Copy the listing below word for word, beginning at the line that contains "Task: Click into the Email input field" and continuing through the end of the listing. Omit the pictures from your copy.

[BEGIN]

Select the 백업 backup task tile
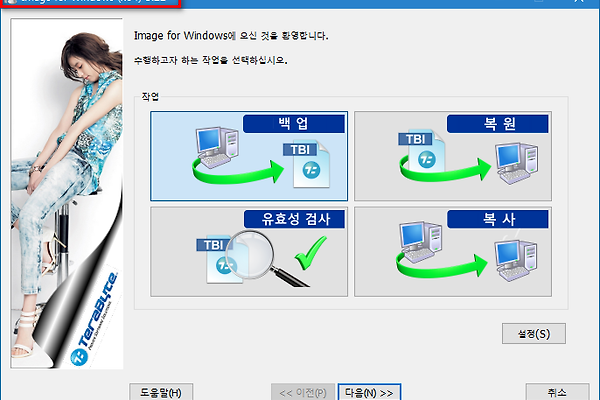 click(249, 156)
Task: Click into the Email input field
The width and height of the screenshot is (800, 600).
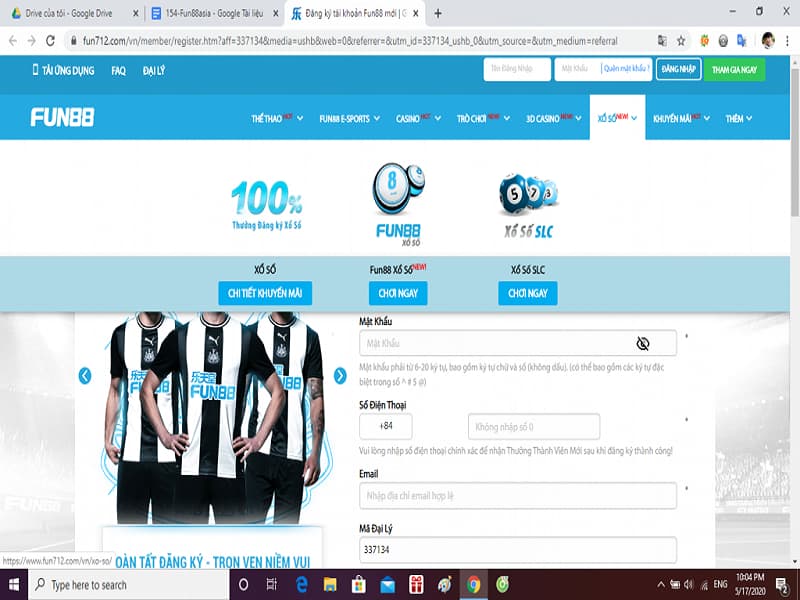Action: pos(517,496)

[END]

Written answer:
Task: Click into the Email input field
The width and height of the screenshot is (800, 600).
Action: pos(517,496)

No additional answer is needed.